49:6 he says, “Is it too insignificant a task for you to be my servant,
to reestablish the tribes of Jacob,
and restore the remnant 1 of Israel? 2
I will make you a light to the nations, 3
so you can bring 4 my deliverance to the remote regions of the earth.”
49:7 This is what the Lord,
the protector 5 of Israel, their Holy One, 6 says
to the one who is despised 7 and rejected 8 by nations, 9
a servant of rulers:
“Kings will see and rise in respect, 10
princes will bow down,
because of the faithful Lord,
the Holy One of Israel who has chosen you.”
1 tn Heb “the protected [or “preserved”] ones.”
2 sn The question is purely rhetorical; it does not imply that the servant was dissatisfied with his commission or that he minimized the restoration of Israel.
3 tn See the note at 42:6.
4 tn Heb “be” (so KJV, ASV); CEV “you must take.”
5 tn Heb “redeemer.” See the note at 41:14.
6 sn See the note on the phrase “the Holy One of Israel” in 1:4.
7 tc The Hebrew text reads literally “to [one who] despises life.” It is preferable to read with the Qumran scroll 1QIsaa לבזוי, which should be vocalized as a passive participle, לִבְזוּי (livzuy, “to the one despised with respect to life” [נֶפֶשׁ is a genitive of specification]).

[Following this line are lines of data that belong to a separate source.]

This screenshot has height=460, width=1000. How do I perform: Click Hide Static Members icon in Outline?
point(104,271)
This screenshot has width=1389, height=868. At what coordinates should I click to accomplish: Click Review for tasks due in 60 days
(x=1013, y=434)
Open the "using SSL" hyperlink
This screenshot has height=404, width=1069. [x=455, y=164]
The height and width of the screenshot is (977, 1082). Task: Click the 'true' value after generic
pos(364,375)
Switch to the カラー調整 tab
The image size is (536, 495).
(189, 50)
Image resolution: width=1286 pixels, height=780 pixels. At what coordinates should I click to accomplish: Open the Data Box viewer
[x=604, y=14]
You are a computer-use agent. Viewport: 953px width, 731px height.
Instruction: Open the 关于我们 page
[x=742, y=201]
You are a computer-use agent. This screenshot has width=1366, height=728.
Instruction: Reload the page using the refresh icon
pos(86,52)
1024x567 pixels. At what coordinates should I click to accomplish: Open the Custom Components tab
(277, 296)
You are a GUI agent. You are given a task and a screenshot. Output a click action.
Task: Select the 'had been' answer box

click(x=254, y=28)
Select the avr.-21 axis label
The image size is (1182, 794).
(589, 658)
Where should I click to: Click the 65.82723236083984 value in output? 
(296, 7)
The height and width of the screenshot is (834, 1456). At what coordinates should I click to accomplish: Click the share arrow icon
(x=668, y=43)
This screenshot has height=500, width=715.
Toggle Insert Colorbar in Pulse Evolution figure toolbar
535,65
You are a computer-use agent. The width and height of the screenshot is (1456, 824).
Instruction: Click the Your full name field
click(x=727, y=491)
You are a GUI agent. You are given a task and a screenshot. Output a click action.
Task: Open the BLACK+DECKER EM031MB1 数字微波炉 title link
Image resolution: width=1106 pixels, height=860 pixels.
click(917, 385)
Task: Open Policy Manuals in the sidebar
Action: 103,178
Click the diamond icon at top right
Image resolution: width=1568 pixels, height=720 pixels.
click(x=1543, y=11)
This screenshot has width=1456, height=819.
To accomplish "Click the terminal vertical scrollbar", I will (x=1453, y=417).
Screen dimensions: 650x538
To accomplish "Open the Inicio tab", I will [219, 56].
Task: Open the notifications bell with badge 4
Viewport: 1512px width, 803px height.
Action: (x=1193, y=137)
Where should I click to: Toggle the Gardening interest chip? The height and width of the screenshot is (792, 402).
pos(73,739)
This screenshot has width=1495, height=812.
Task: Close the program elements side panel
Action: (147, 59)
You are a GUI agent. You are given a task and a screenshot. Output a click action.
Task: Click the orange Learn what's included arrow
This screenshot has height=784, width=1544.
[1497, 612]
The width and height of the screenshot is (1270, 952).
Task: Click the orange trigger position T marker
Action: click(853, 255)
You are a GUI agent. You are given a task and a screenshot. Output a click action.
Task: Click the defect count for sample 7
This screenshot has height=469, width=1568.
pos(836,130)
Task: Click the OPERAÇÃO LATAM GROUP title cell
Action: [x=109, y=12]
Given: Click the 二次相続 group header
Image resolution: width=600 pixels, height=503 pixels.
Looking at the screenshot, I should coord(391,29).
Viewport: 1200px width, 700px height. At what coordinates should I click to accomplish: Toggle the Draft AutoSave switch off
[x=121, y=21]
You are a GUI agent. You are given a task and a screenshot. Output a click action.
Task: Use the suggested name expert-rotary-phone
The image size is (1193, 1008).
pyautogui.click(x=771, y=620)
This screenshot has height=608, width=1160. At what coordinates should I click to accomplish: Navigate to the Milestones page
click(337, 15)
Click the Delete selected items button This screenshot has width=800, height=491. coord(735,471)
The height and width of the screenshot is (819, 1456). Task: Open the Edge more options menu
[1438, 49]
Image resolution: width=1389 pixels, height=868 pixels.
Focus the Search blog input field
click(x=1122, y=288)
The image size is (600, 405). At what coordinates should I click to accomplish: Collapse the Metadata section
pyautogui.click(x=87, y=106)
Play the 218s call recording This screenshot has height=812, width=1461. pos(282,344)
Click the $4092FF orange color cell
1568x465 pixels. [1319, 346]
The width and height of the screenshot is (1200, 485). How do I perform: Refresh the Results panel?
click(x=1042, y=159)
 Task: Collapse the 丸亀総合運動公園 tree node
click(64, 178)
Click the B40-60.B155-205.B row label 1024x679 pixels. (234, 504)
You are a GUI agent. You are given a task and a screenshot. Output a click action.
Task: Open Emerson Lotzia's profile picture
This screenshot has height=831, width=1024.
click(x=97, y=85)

The consonantal sequence וי was probably misread as ה in the MT tradition. The contextual argument favors the 1QIsaa reading. As J. N. Oswalt (Isaiah [NICOT], 2:294) points out, the three terse phrases “convey a picture of lowliness, worthlessness, and helplessness.”
8 tn MT’s Piel participle (“to the one who rejects”) does not fit contextually. The form should be revocalized as a Pual, “to the one rejected.”
9 tn Parallelism (see “rulers,” “kings,” “princes”) suggests that the singular גּוֹי (goy) be emended to a plural or understood in a collective sense (see 55:5).
10 tn For this sense of קוּם (qum), see Gen 19:1; 23:7; 33:10; Lev 19:32; 1 Sam 20:41; 25:41; 1 Kgs 2:19; Job 29:8.